In [None]:
!git clone https://github.com/huggingface/diffusers.git
!cd /content/diffusers && pip install .
!pip install transformers scipy ftfy accelerate
!pip install "ipywidgets>=7,<8"

### Latent Generation


Allows to tweak your prompts on a specific result you liked by generating own latents.

In order to reuse the seeds we need to generate the latents ourselves. Otherwise, the pipeline will do it internally and we won't have a way to replicate them.
Latents are the initial random Gaussian noise that gets transformed to actual images during the diffusion process.
To generate them, we'll use a different random seed for each latent, and we'll save them so we can reuse them later.


Based on: https://colab.research.google.com/github/pcuenca/diffusers-examples/blob/main/notebooks/stable-diffusion-seeds.ipynb#scrollTo=cf996058

In [None]:
import torch
from diffusers import StableDiffusionPipeline, EulerDiscreteScheduler

scheduler = EulerDiscreteScheduler.from_pretrained("stabilityai/stable-diffusion-2-1-base", subfolder="scheduler")

# revision and dtype make sure that we use lower GPU memory but maybe sacrifice some of the quality
pipe = StableDiffusionPipeline.from_pretrained(
    "stabilityai/stable-diffusion-2-1-base",
    scheduler=scheduler, 
    revision="fp16", 
    torch_dtype=torch.float16,
    requires_safety_checker=False
).to("cuda")

In [None]:
from PIL import Image

def image_grid(imgs, rows, cols):
    assert len(imgs) == rows*cols

    w, h = imgs[0].size
    grid = Image.new('RGB', size=(cols*w, rows*h))
    grid_w, grid_h = grid.size
    
    for i, img in enumerate(imgs):
        grid.paste(img, box=(i%cols*w, i//cols*h))
    return grid

In [None]:
num_images = 4

width = 512
height = 512

generator = torch.Generator(device="cuda")

latents = None
seeds = []
for _ in range(num_images):
    # Get a new random seed, store it and use it as the generator state
    seed = generator.seed()
    seeds.append(seed)
    generator = generator.manual_seed(seed)
    
    image_latents = torch.randn(
        (1, pipe.unet.in_channels, height // 8, width // 8),
        generator = generator,
        device = "cuda"
    )
    latents = image_latents if latents is None else torch.cat((latents, image_latents))
    
# latents should have shape (4, 4, 64, 64) in this case
latents.shape

In [None]:
# Now send latents to pipe
prompt = "Labrador in the style of Vermeer"

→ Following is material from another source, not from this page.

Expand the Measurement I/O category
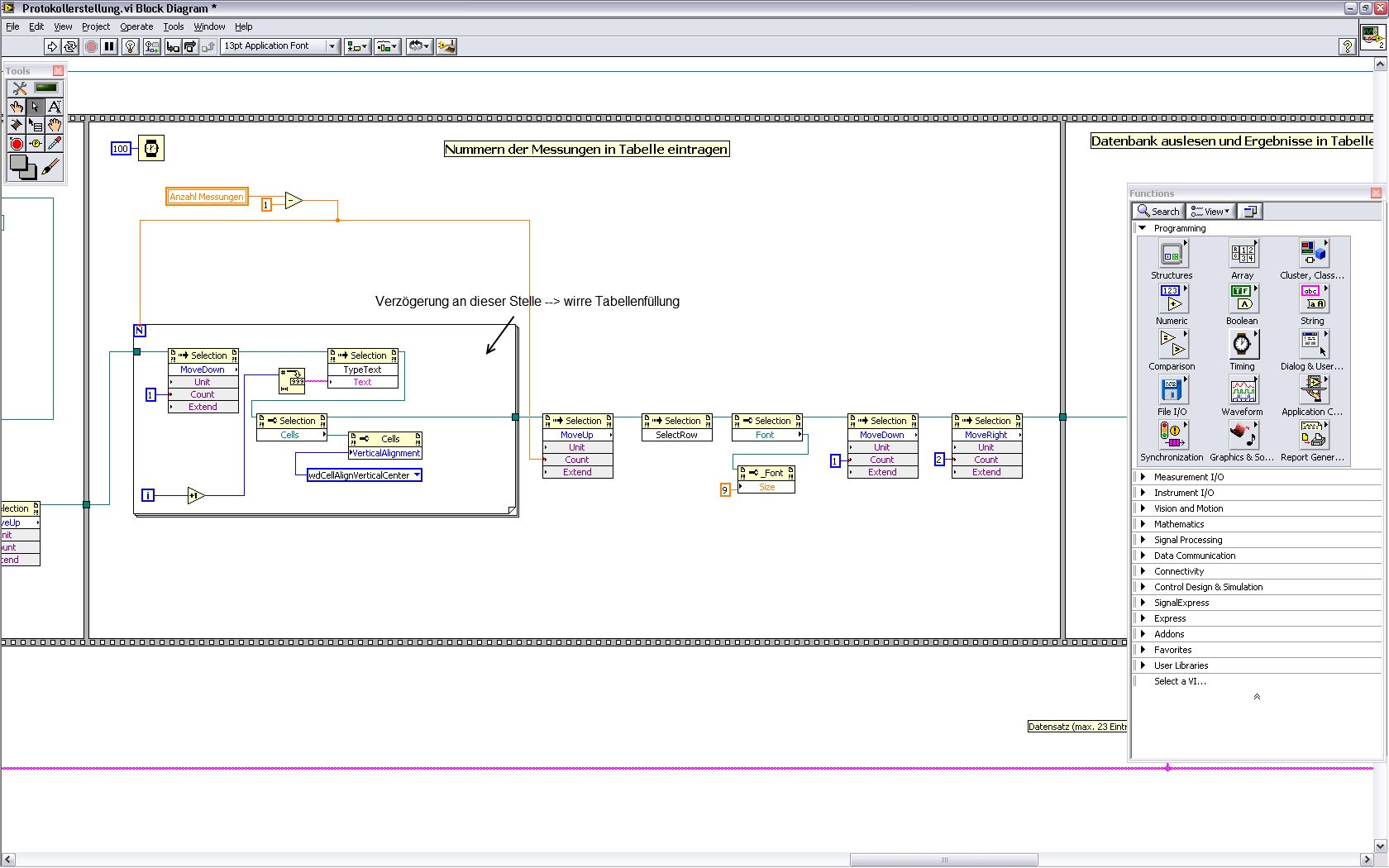coord(1188,477)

with torch.autocast("cuda"):
    images = pipe(
        [prompt] * num_images,
        guidance_scale=7.5,
        latents = latents,
    ).images

image_grid(images, 2, 2)

### We want to have more of style 3

In [None]:
seed = seeds[2]   # Third
seed

In [None]:
# Regenerate latents given seed
generator.manual_seed(seed)

latents = torch.randn(
    (1, pipe.unet.in_channels, height // 8, width // 8),
    generator = generator,
    device = "cuda"
)

In [None]:
with torch.autocast("cuda"):
    image = pipe(
        [prompt] * 1,
        guidance_scale=7.5,
        latents = latents,
    ).images
    
image[0]

In [None]:
prompt = "Clown in the style of Vermeer"

with torch.autocast("cuda"):
    image = pipe(
        [prompt] * 1,
        guidance_scale=7.5,
        latents = latents,
    ).images
    
image[0]